Scerri explained that Spiteri had died from complications from the crush injuries suffered when he was pinned under the car. He showed jurors a slideshow documenting his examination of Matthew Spiteri, the body of his father John, and the accused, in June 2013.

Matthew Spiteri had two long scratches on his right shoulder, superficial abrasions on his left abdomen, bruises on his arm, some of them older than others, as well as swelling on the back of his right hand.

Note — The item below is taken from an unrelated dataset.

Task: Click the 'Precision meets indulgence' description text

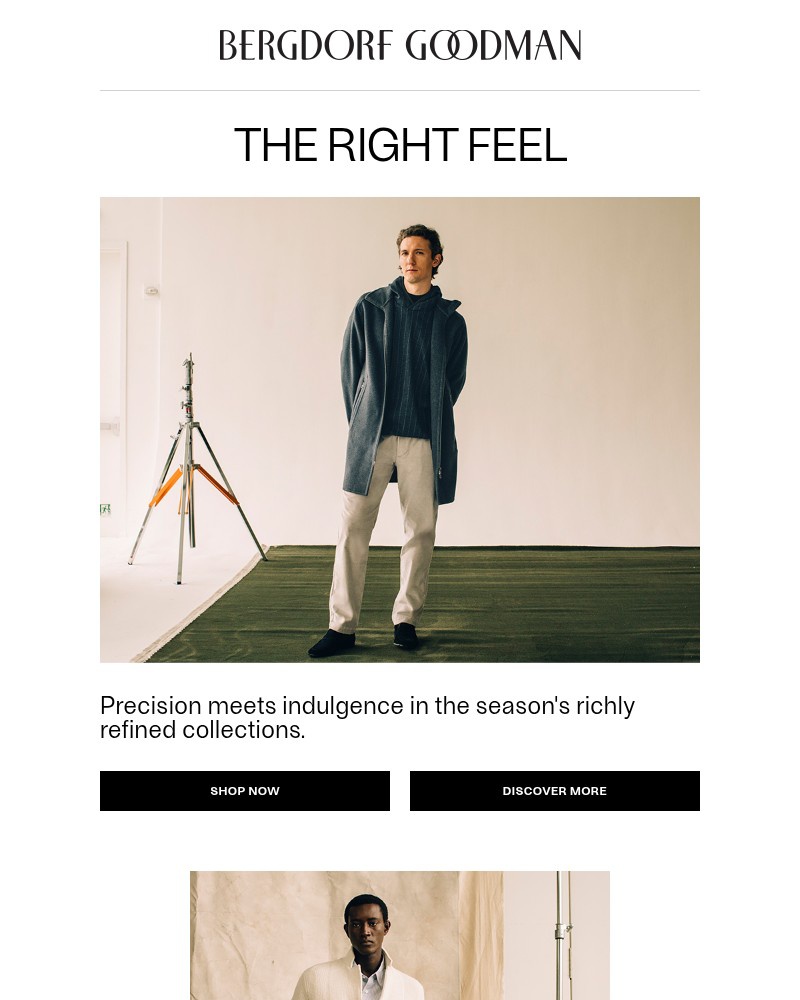Action: [367, 717]
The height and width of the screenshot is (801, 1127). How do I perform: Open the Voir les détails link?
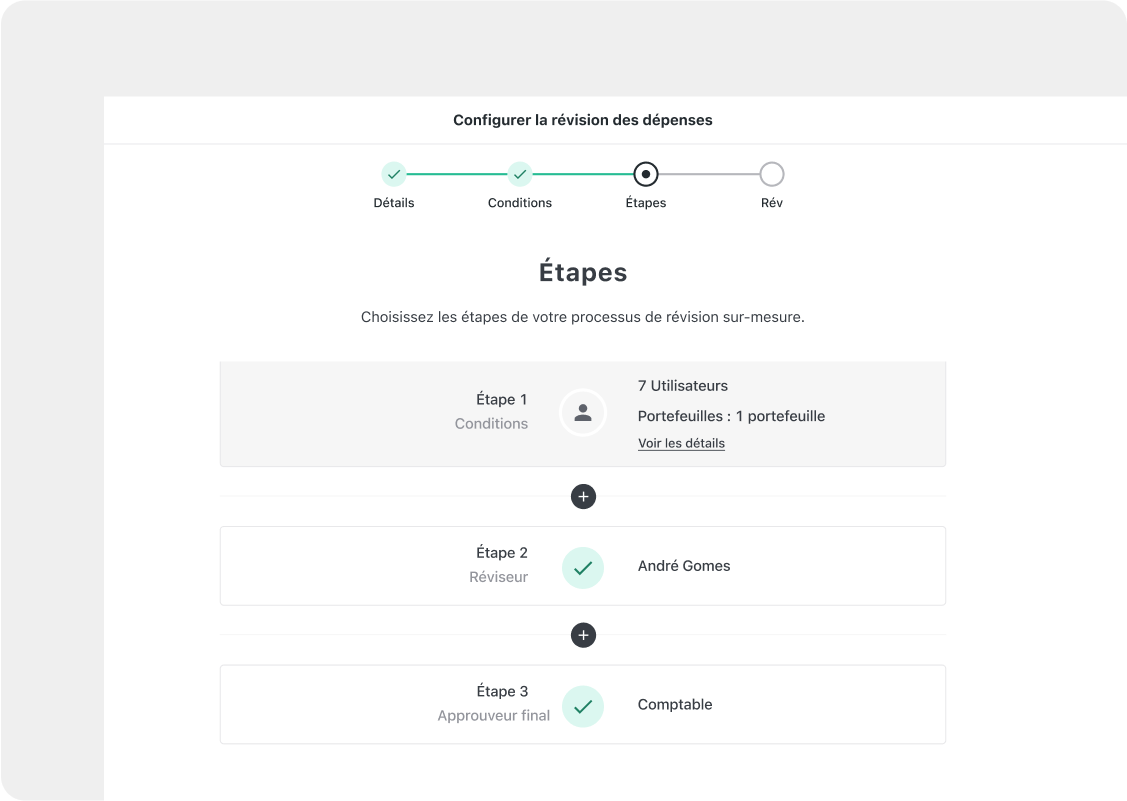tap(681, 444)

Family members were seen wiping away tears as slides of John Spiteri’s bloodied face were projected in court for the jurors to see.

The victim had been admitted to hospital confused, hypotensive and tachycardic, the doctor said. “He was unable to speak because he was having difficulty breathing.”

Spiteri then suffered a heart attack after being admitted and attempts to resuscitate him had failed, he said. He was declared dead 20 minutes later.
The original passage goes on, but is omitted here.